Het beroep is gegrond en de rechtbank vernietigt het bestreden besluit. De rechtbank ziet geen aanleiding zelf in de zaak te voorzien omdat de rechtbank niet de zelf de definitieve berekening kan maken. De rechtbank ziet evenmin aanleiding een bestuurlijke lus toe te passen, omdat verweerder ter zitting heeft aangegeven dat hij zich niet kan verenigen met de vernietiging van het bestreden besluit en dat hij hoger beroep zal instellen. Verweerder zal daarom een nieuw besluit moeten nemen met inachtneming van deze uitspraak.

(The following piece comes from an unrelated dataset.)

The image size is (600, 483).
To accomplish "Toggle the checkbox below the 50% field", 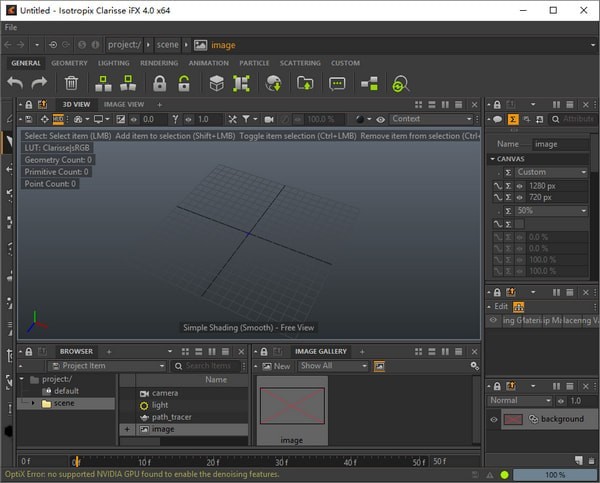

Omdat de rechtbank het beroep gegrond verklaart, bepaalt de rechtbank dat verweerder aan eiseres het door haar betaalde griffierecht vergoedt. .
Deze uitspraak is gedaan door mr. M.J.H.M. Verhoeven, rechter, in aanwezigheid van mr. A.M.M. Belt-Brouns, griffier. De beslissing is in het openbaar uitgesproken op 25 maart 2014.
griffier rechter
Afschrift verzonden aan partijen op:

Rechtsmiddel

Tegen deze uitspraak kan binnen zes weken na de dag van verzending van het proces-verbaal daarvan hoger beroep worden ingesteld bij de Afdeling bestuursrechtspraak van de Raad van State. Als hoger beroep is ingesteld, kan bij de voorzieningenrechter van de hogerberoepsrechter worden verzocht om het treffen van een voorlopige voorziening of om het opheffen of wijzigen van een bij deze uitspraak getroffen voorlopige voorziening.